»EIN HASHTAG KANN ALLE VERBINDEN«
21. Dezember 2020
FOTO: BEN HEIM SHEPARD
21. Dezember 2020
In HALLE4 lesen sie eine leicht gekürzte Fassung eines Gesprächs mit Ken Schles, das im Rahmen des #KenSchlesTakeover live auf Instagram entstand. Das Gespräch ist in voller Länge im Instagram-Kanal @deichtorhallenhamburg zu sehen.
HALLE4: Ken, engagierst du dich bei allen Protestaktionen, die du fotografierst und deren Bilder du auf Instagram postest?

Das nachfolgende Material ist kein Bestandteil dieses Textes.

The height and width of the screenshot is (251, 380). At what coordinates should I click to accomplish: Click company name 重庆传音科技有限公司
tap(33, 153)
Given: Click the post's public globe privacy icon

Ken Schles: Ich habe mich seit der Wahl von Trump 2016 ziemlich durchgehend an Protesten beteiligt, mit einigen Unterbrechungen infolge des Corona-Lockdowns. Ich finde es sehr wichtig, Stellung zu beziehen und sich zu engagieren und nicht passiv zuzuschauen, wie demokratische Institutionen untergraben werden. Was mir in meinem gesamten Werk wichtig ist, ist das persönliche Engagement. Ich glaube, dass ich nur über meine eigenen Erfahrungen etwas aussagen kann. Meine Arbeiten sind Ausdruck meines Dabeiseins und meiner persönlichen Interpretation einer bestimmten Situation – was allerdings mit Partizipation und ziemlich viel Subjektivität einhergeht.
An welcher Art von Protesten beteiligst du dich hauptsächlich?

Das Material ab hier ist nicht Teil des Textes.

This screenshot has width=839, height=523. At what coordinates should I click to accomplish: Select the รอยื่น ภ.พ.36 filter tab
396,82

Es geht mir vor allem um Fragen der sozialen Gerechtigkeit und der Umwelt. Die Proteste sind alle prodemokratisch. Persönlich engagiere ich mich für gewaltfreie Vorhaben, die auf eine stärker auf Gleichheit beruhende, gerechtere Gesellschaft hinarbeiten. Ich lege meinen Schwerpunkt auf die Bürger*innenrechte sowie den gleichberechtigten Zugang zur medizinischen Versorgung und ich setze mich für eine intakte Umwelt ein. Das sind alles Dinge, die in demokratischen Gesellschaften als selbstverständlich zu gelten scheinen, auch wenn ich weiß, dass diese ständig neu ausgehandelt werden.
Welche Entwicklung macht dir momentan am meisten Sorgen?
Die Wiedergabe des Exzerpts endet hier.